The Center for the Humanities is dedicated to the promotion of humanistic thinking and scholarly production as essential activities in the intellectual, political, creative and artistic life of this university, the community it serves and the broader world.
The International Writers Center (IWC) opened in October 1990, with William Gass, the David May Distinguished University Professor in the Humanities, as its director. Gerald Early, the Merle Kling Professor of Modern Letters, became the second director of the IWC in 2001. Under the guidance of its advisory board and after seeking input from Washington University faculty, the IWC expanded its mission to be more inclusive of other scholars and the larger community.
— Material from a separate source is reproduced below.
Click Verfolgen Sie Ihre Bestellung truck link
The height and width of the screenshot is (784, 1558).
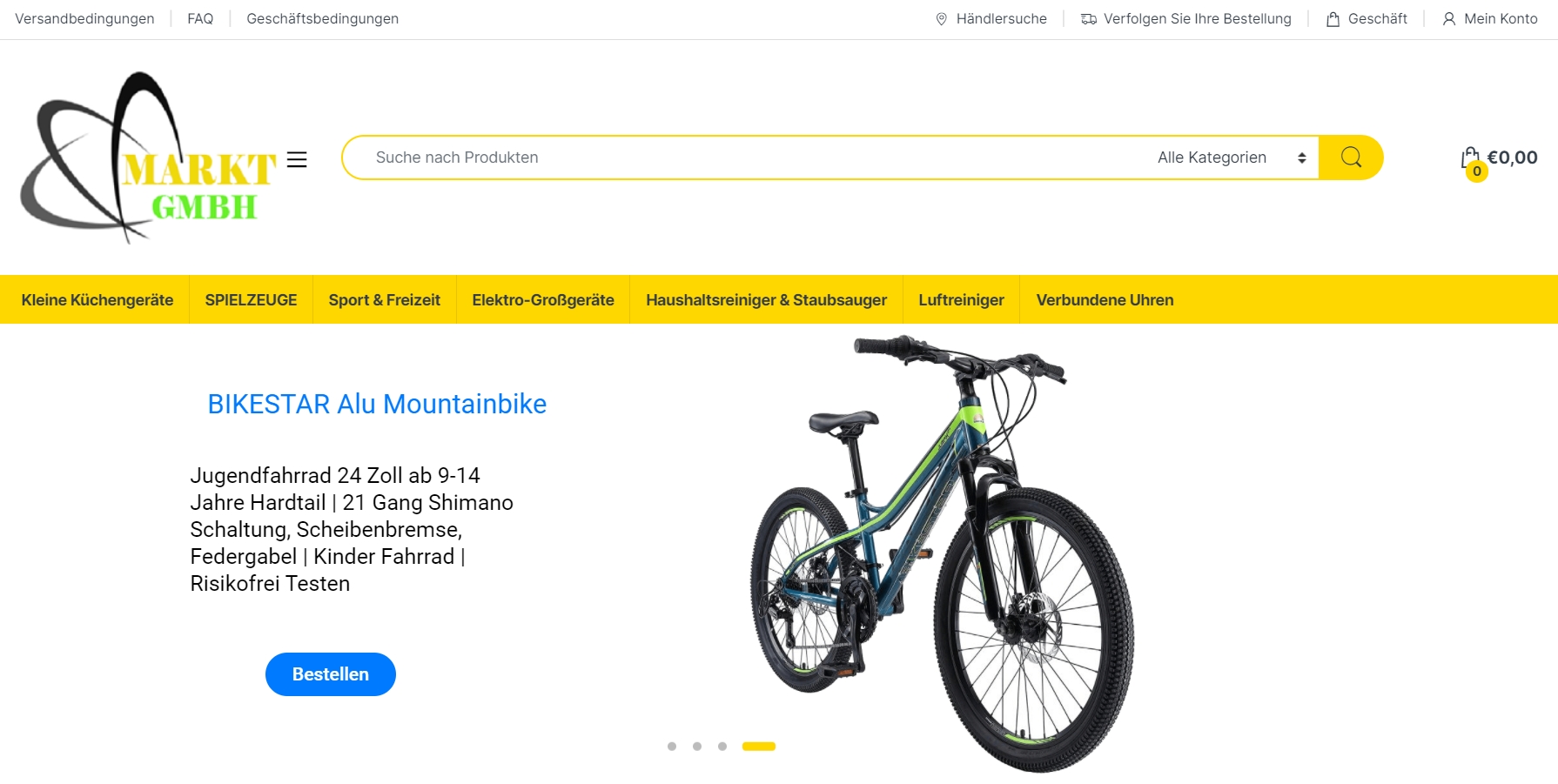click(1185, 19)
In September 2003, the IWC became the Washington University Center for the Humanities, "dedicated to letters and humanistic research and their presence in the public life." After Gerald Early stepped down to focus on other projects in 2013, Jean Allman, the J.H. Hexter Professor in the Humanities, became the center's second permanent director.
Why a center for the humanities?
The center highlights the historical importance and continuing relevance of the humanities to our current lives and provides a fertile environment for collaboration across departments and programs. The center’s goals are to foster support for faculty research and new ways of teaching in the humanities, to support independent undergraduate student research in the humanities, to collect pertinent library materials and books for new research opportunities in the humanities, and to involve the larger community in programs that highlight the rich diversity of the humanities.
Understanding culture and understanding ourselves
For many, humanities education evokes the idea of studies based on classic works. This idea remains central to a humanities education at Washington University. However, new writers, art, interpretations, ideas and thinkers are constantly coming into being, from the Beats to Derrida, from “auteur” film theory to Harry Potter. The Center for the Humanities works closely with the Interdisciplinary Project in the Humanities, its sister program, which offers an undergraduate major in humanities studies. We also work with an array of departments and programs in Arts & Sciences and with scholars from other Washington University schools and divisions in order to promote understanding of the nature and influence of elite art and literature, academic criticism and methods, and the impact of popular culture on modern life.